* _ABOUT THIS TASK_
From the first line of the entries below to the line with "Video (7, 667)", give each line again exactly.

* _STORED DATA_
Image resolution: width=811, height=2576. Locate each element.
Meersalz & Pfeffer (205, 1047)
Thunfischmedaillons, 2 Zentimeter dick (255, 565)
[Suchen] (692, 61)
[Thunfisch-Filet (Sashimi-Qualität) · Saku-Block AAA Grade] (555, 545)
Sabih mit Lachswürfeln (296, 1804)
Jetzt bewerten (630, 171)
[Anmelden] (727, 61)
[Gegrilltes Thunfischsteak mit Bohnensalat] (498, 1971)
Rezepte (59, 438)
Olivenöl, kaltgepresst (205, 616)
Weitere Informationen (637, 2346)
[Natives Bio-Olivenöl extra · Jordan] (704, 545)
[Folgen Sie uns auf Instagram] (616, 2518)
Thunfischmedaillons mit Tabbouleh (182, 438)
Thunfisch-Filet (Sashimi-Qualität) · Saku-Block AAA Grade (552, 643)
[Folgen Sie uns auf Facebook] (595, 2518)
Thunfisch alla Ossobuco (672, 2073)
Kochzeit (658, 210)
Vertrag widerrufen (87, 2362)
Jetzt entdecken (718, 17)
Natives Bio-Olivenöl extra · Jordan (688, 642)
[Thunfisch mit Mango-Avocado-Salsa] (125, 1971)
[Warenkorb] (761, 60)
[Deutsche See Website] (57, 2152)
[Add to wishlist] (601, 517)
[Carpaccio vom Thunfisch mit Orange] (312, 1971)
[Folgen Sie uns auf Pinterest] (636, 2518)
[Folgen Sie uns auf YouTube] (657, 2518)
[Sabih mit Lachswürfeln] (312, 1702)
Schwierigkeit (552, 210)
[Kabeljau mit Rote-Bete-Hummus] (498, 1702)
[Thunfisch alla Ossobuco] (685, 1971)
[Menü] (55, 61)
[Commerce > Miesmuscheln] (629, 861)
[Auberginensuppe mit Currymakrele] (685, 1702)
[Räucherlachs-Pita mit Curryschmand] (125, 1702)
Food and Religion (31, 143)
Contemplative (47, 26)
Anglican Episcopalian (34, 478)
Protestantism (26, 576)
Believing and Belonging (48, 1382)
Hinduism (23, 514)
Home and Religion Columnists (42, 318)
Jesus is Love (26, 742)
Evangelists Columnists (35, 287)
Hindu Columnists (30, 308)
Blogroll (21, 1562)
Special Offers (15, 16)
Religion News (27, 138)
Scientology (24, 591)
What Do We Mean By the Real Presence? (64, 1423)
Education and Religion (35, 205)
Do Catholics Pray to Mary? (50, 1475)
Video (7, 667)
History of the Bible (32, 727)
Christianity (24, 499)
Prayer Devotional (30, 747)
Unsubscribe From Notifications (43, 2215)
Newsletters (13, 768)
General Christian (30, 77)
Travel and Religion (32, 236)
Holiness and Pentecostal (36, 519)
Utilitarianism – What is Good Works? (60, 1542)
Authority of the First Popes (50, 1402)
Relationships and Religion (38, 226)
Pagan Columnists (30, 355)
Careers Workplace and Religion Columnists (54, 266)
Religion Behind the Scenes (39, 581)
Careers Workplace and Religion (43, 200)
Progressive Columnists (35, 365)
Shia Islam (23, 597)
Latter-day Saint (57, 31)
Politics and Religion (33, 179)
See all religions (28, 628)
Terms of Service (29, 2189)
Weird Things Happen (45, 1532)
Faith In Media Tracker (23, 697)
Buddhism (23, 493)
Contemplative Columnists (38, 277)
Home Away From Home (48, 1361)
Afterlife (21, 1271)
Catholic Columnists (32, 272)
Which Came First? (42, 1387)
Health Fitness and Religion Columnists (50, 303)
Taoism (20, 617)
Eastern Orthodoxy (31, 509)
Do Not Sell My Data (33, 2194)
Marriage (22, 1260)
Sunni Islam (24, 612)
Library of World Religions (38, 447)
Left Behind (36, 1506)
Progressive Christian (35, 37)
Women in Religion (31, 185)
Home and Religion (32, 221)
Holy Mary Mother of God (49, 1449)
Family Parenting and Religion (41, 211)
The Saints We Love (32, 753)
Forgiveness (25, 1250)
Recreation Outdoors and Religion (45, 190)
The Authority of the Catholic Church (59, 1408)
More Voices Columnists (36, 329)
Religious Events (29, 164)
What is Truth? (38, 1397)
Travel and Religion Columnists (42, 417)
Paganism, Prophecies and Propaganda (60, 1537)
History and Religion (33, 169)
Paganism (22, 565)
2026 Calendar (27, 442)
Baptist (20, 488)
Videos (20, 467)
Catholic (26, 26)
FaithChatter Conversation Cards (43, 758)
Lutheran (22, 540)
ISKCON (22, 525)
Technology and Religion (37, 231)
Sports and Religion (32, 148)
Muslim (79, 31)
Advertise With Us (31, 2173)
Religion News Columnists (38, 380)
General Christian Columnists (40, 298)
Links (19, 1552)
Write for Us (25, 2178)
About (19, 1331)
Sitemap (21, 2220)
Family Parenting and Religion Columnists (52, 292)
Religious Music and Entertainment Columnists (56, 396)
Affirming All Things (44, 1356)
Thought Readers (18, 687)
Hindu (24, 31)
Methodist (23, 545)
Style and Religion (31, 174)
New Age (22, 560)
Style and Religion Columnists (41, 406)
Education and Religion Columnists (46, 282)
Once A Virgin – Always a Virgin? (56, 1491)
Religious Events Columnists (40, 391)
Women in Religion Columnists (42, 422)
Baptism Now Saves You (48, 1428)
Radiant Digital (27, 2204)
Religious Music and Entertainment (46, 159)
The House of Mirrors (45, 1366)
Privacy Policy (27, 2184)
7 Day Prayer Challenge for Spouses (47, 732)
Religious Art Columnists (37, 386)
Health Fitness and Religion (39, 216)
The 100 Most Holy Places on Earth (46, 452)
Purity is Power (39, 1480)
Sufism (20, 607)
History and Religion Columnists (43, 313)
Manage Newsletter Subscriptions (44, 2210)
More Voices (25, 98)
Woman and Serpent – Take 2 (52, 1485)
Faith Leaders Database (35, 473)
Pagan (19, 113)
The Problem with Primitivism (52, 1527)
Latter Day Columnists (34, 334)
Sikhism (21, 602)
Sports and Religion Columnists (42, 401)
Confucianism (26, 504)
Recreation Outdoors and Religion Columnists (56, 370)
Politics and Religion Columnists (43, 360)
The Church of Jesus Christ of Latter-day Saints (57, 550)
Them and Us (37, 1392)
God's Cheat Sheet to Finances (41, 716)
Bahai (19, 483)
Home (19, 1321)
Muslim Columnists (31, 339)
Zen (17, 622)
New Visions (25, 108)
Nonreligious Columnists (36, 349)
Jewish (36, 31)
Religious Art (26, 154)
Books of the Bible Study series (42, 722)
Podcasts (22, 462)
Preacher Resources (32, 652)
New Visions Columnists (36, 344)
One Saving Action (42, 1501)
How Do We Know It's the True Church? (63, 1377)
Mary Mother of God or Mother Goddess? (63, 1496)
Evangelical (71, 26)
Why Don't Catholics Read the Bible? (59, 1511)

* _YOUR RESPONSE_
Image resolution: width=811, height=2576. Locate each element.
Meersalz & Pfeffer (205, 1047)
Thunfischmedaillons, 2 Zentimeter dick (255, 565)
[Suchen] (692, 61)
[Thunfisch-Filet (Sashimi-Qualität) · Saku-Block AAA Grade] (555, 545)
Sabih mit Lachswürfeln (296, 1804)
Jetzt bewerten (630, 171)
[Anmelden] (727, 61)
[Gegrilltes Thunfischsteak mit Bohnensalat] (498, 1971)
Rezepte (59, 438)
Olivenöl, kaltgepresst (205, 616)
Weitere Informationen (637, 2346)
[Natives Bio-Olivenöl extra · Jordan] (704, 545)
[Folgen Sie uns auf Instagram] (616, 2518)
Thunfischmedaillons mit Tabbouleh (182, 438)
Thunfisch-Filet (Sashimi-Qualität) · Saku-Block AAA Grade (552, 643)
[Folgen Sie uns auf Facebook] (595, 2518)
Thunfisch alla Ossobuco (672, 2073)
Kochzeit (658, 210)
Vertrag widerrufen (87, 2362)
Jetzt entdecken (718, 17)
Natives Bio-Olivenöl extra · Jordan (688, 642)
[Thunfisch mit Mango-Avocado-Salsa] (125, 1971)
[Warenkorb] (761, 60)
[Deutsche See Website] (57, 2152)
[Add to wishlist] (601, 517)
[Carpaccio vom Thunfisch mit Orange] (312, 1971)
[Folgen Sie uns auf Pinterest] (636, 2518)
[Folgen Sie uns auf YouTube] (657, 2518)
[Sabih mit Lachswürfeln] (312, 1702)
Schwierigkeit (552, 210)
[Kabeljau mit Rote-Bete-Hummus] (498, 1702)
[Thunfisch alla Ossobuco] (685, 1971)
[Menü] (55, 61)
[Commerce > Miesmuscheln] (629, 861)
[Auberginensuppe mit Currymakrele] (685, 1702)
[Räucherlachs-Pita mit Curryschmand] (125, 1702)
Food and Religion (31, 143)
Contemplative (47, 26)
Anglican Episcopalian (34, 478)
Protestantism (26, 576)
Believing and Belonging (48, 1382)
Hinduism (23, 514)
Home and Religion Columnists (42, 318)
Jesus is Love (26, 742)
Evangelists Columnists (35, 287)
Hindu Columnists (30, 308)
Blogroll (21, 1562)
Special Offers (15, 16)
Religion News (27, 138)
Scientology (24, 591)
What Do We Mean By the Real Presence? (64, 1423)
Education and Religion (35, 205)
Do Catholics Pray to Mary? (50, 1475)
Video (7, 667)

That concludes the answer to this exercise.